From the Mississippi Declaration of Causes:

Our position is thoroughly identified with the institution of slavery-- the greatest material interest of the world. Its labor supplies the product which constitutes by far the largest and most important portions of commerce of the earth. These products are peculiar to the climate verging on the tropical regions, and by an imperious law of nature, none but the black race can bear exposure to the tropical sun.

That's what I think of when I see the Confederate flag and when someone says "heritage not hate" I can only assume that's the heritage they're referring to.
Cuz my life is dope and I do dope ****
coruptednumber posted...
Oh, and here is my contribution to the discussion.

http://www.cnn.com/2015/07/16/us/georgia-stone-mountain-outkast-confederate-monument/index.html


Goddamn, beaten by 15 hours.
"Another strange thing about UFOs is that they all look like ordinary film exposure problems and they only appear behind the very stupid."
kozlo100 1 day ago#15
ThanatosMace posted...
No, but seriously I think of Stone Mountain in particular as a piece of art, an artifact of history.


The thing about Stone Mountain in particular is that it wasn't finished until 1972. There's probably people on this board older than the completed monument. It being big and carved in stone doesn't necessarily make it historically significant. 
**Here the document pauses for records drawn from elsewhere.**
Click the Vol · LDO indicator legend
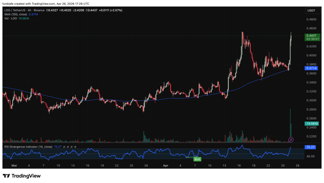 tap(11, 19)
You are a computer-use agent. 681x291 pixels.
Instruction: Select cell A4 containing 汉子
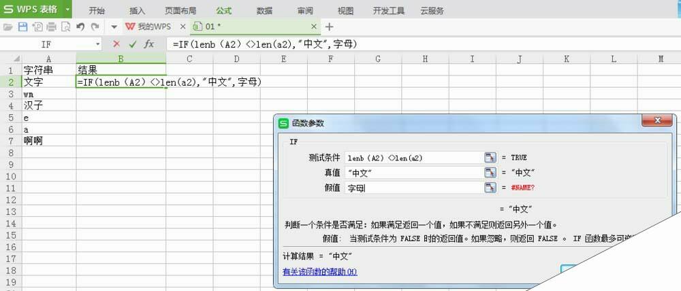pyautogui.click(x=48, y=105)
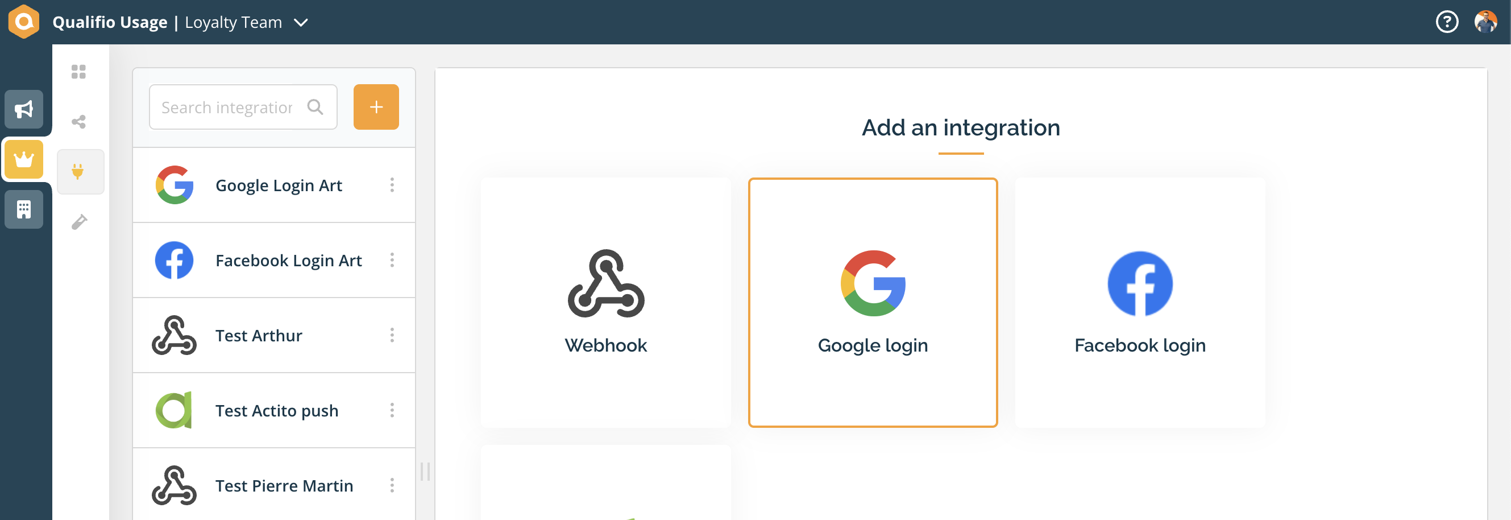Click the user profile avatar
This screenshot has width=1511, height=520.
1486,22
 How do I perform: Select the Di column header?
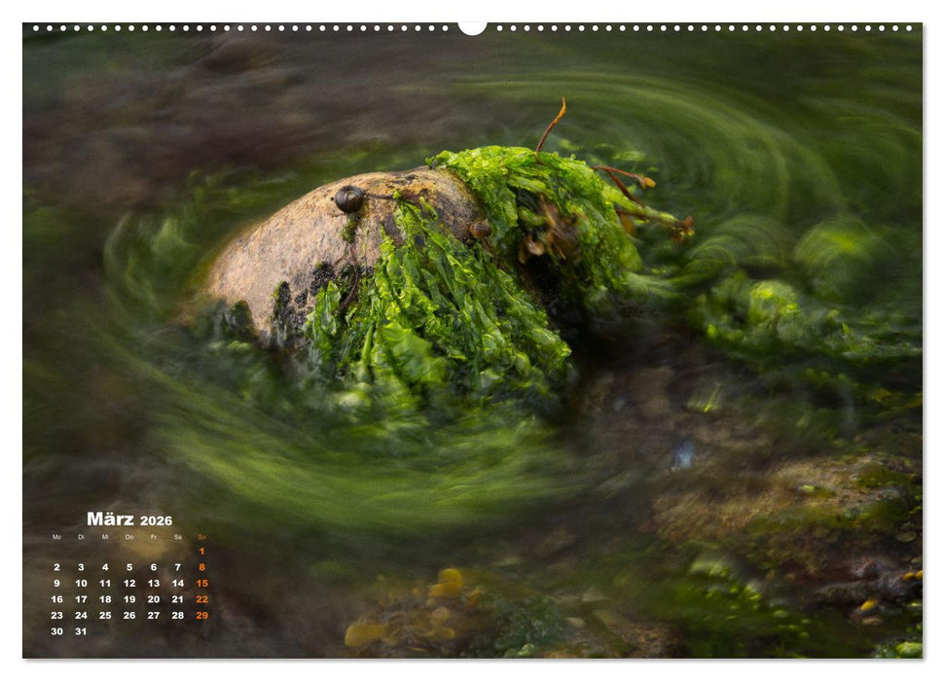click(82, 538)
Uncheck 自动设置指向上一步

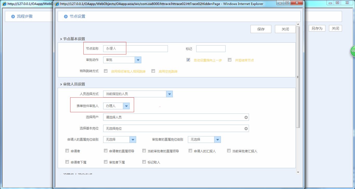tap(188, 60)
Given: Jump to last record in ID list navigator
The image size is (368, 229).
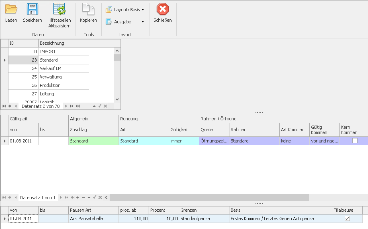Looking at the screenshot, I should pos(77,106).
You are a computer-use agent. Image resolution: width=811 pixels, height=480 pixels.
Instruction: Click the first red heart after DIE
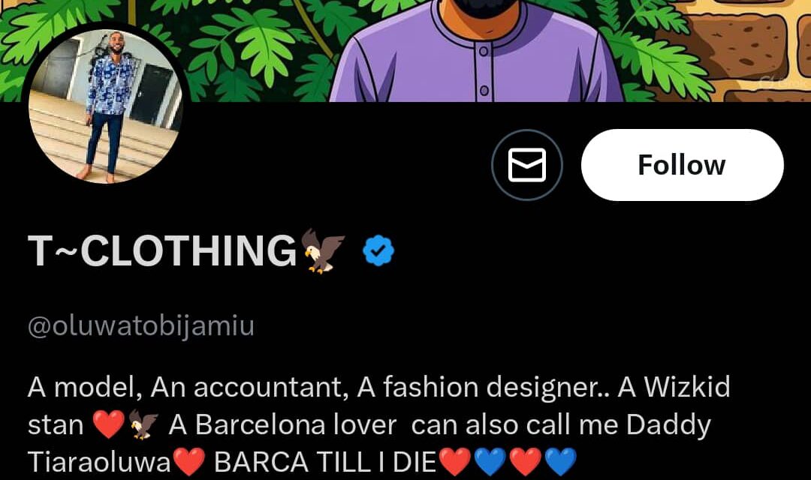(454, 463)
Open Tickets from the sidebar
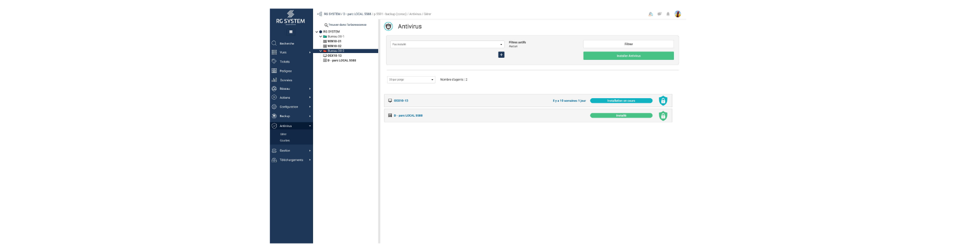Image resolution: width=956 pixels, height=252 pixels. [x=284, y=62]
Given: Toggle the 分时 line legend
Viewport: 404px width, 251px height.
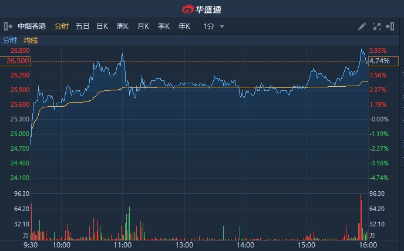Looking at the screenshot, I should pyautogui.click(x=10, y=40).
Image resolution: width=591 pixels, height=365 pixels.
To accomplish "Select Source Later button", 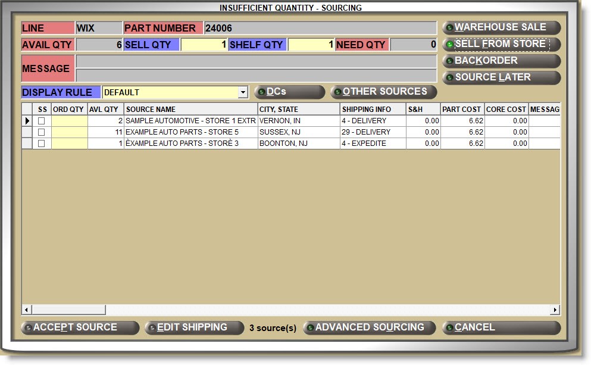I will [501, 77].
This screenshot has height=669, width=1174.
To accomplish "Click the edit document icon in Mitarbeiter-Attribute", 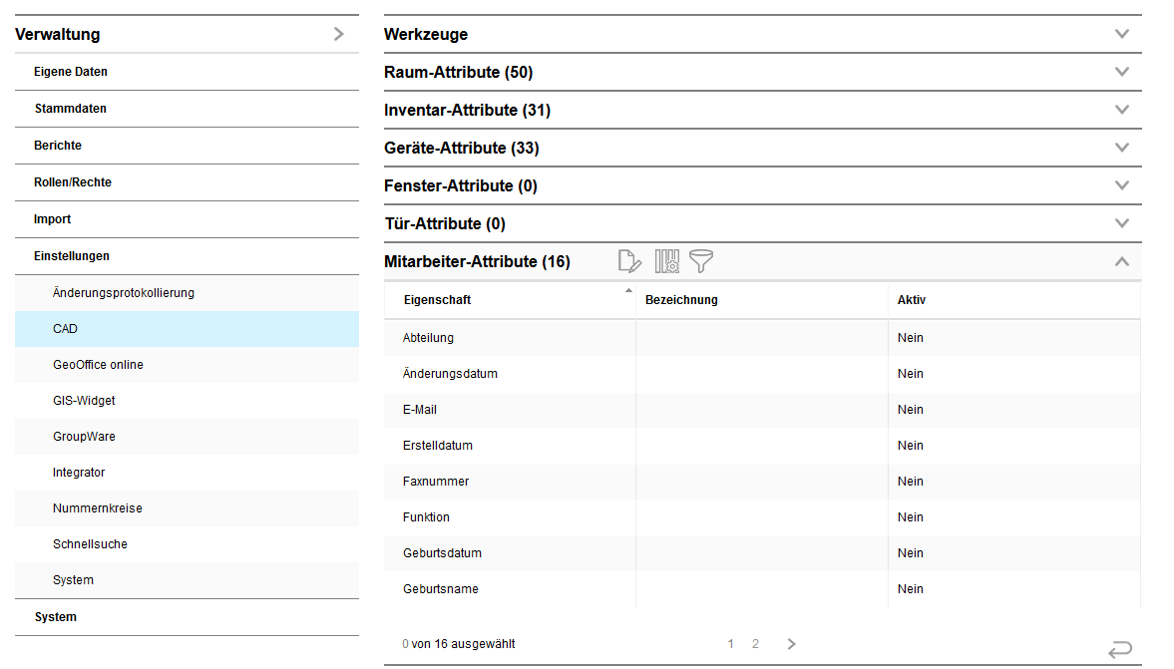I will click(629, 262).
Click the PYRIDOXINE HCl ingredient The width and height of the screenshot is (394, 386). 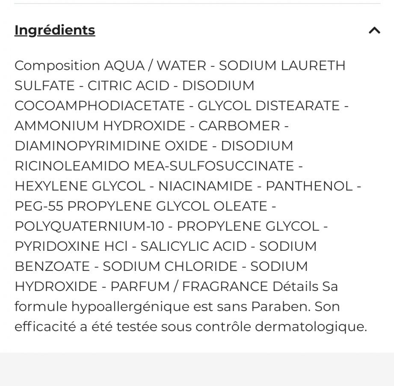(x=71, y=246)
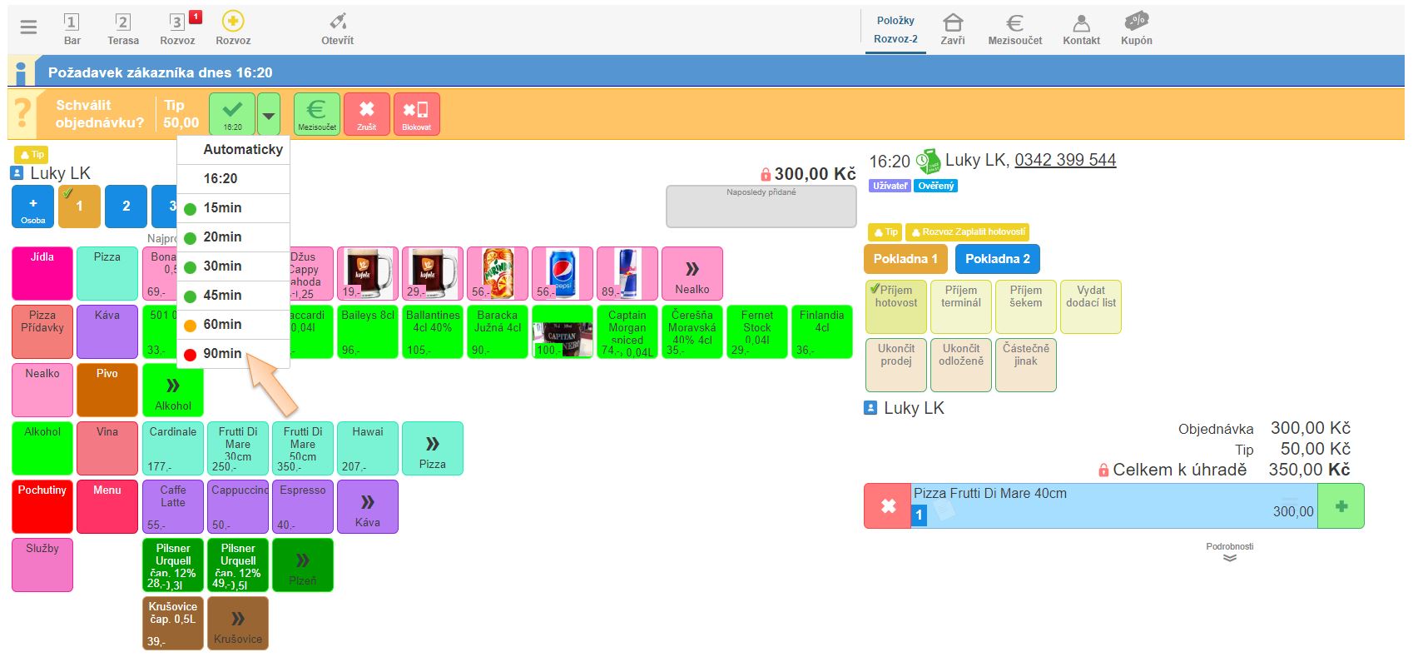Call customer phone number 0342 399 544
The height and width of the screenshot is (662, 1413).
[x=1064, y=160]
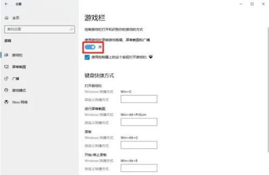Open the Xbox 网络 icon
Screen dimensions: 269x175
[6, 102]
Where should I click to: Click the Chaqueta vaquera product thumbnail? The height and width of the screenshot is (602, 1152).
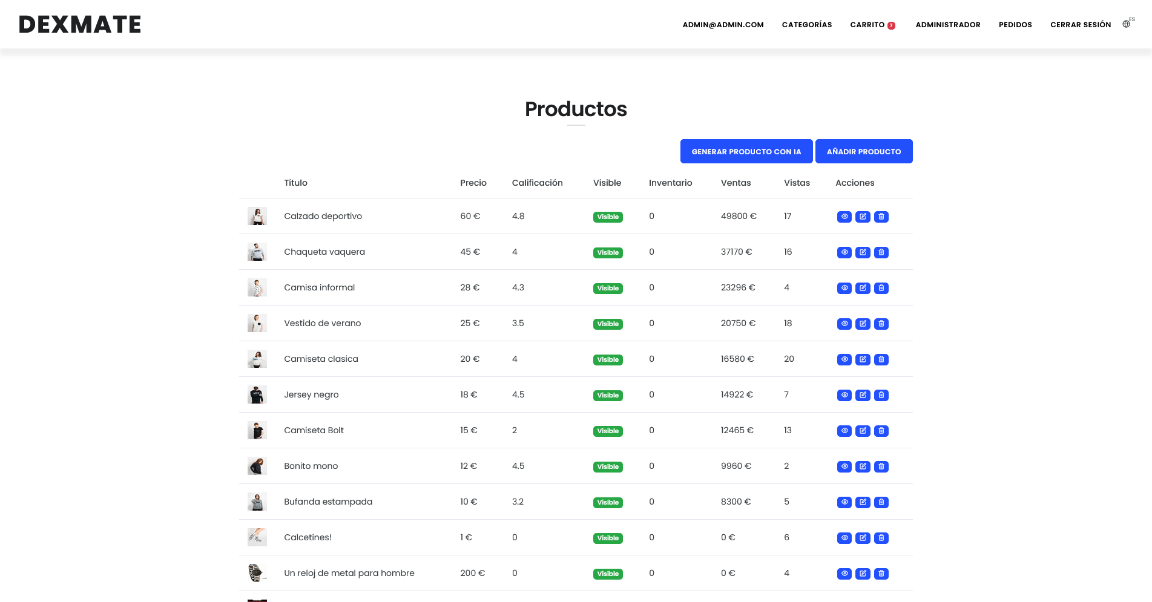click(x=257, y=252)
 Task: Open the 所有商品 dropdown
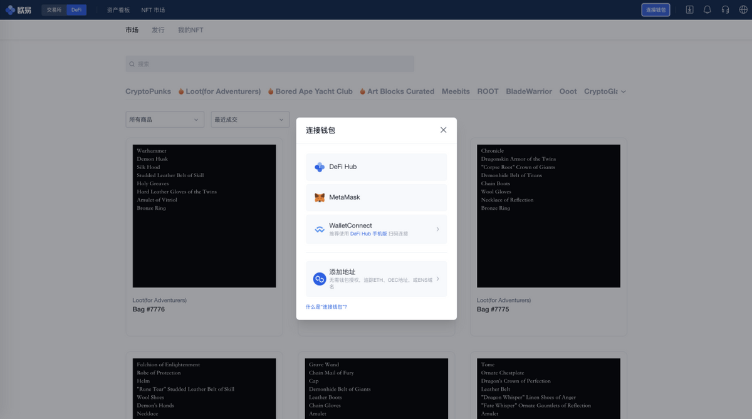pos(165,120)
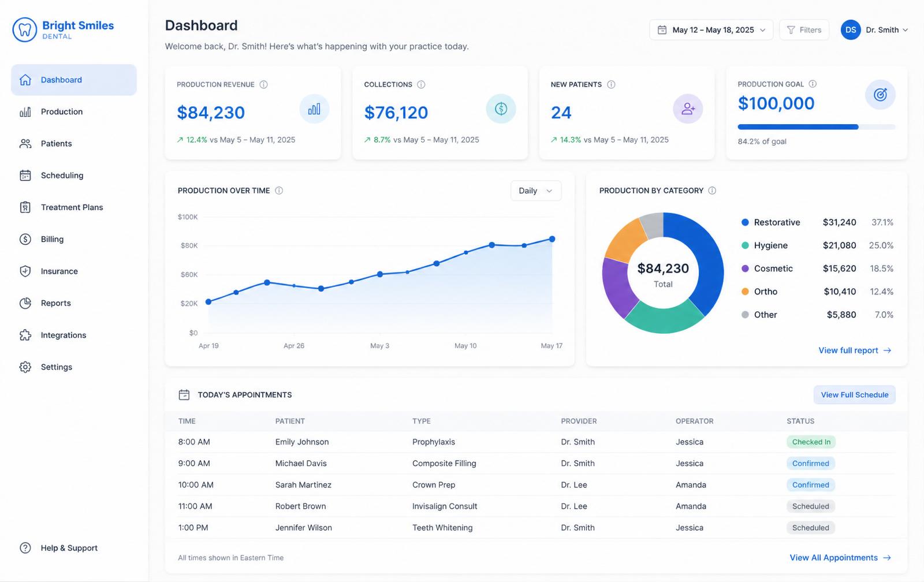The width and height of the screenshot is (924, 582).
Task: Click the add-person icon in New Patients card
Action: point(688,109)
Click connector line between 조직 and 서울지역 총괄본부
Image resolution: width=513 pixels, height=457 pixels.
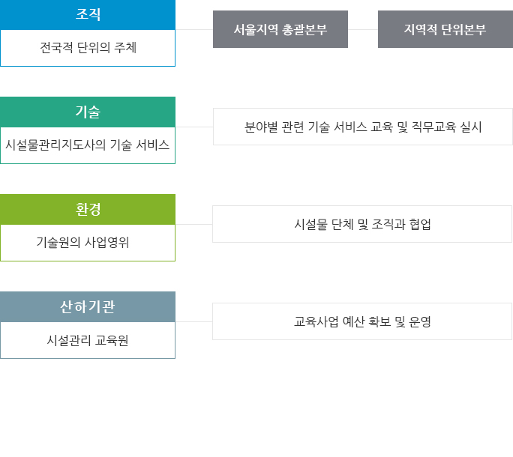click(194, 29)
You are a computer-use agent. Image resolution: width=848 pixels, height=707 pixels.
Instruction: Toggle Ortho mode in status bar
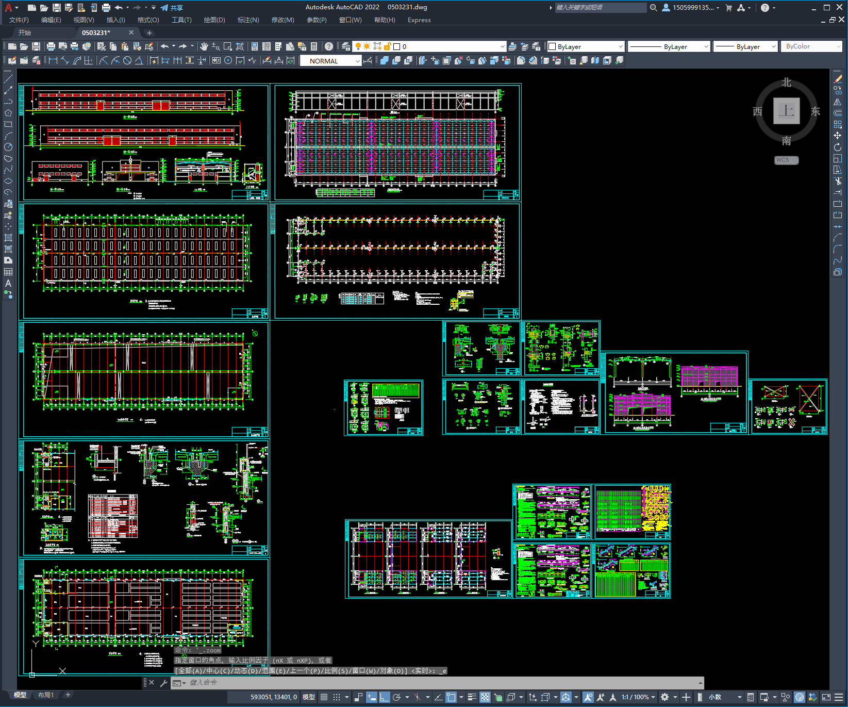[385, 697]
I mean, if anything the historical significance would seem to me to be that a governor in the 1960's thought it was a good idea to spend taxpayer money finishing a Confederate war memorial commissioned by an arguably white supremacist group for the express purpose of showing the Confederate cause to be the right and just one, despite the loss of the war.

I mean, I'm not saying we blow the thing off the face of the mountain, but it's true causes, context, and intent should be clearly understood and displayed.
Time flies like the wind, 
and fruit flies like a banana.
xerofx 1 day ago#16
Three Stacks should absolutely be added. 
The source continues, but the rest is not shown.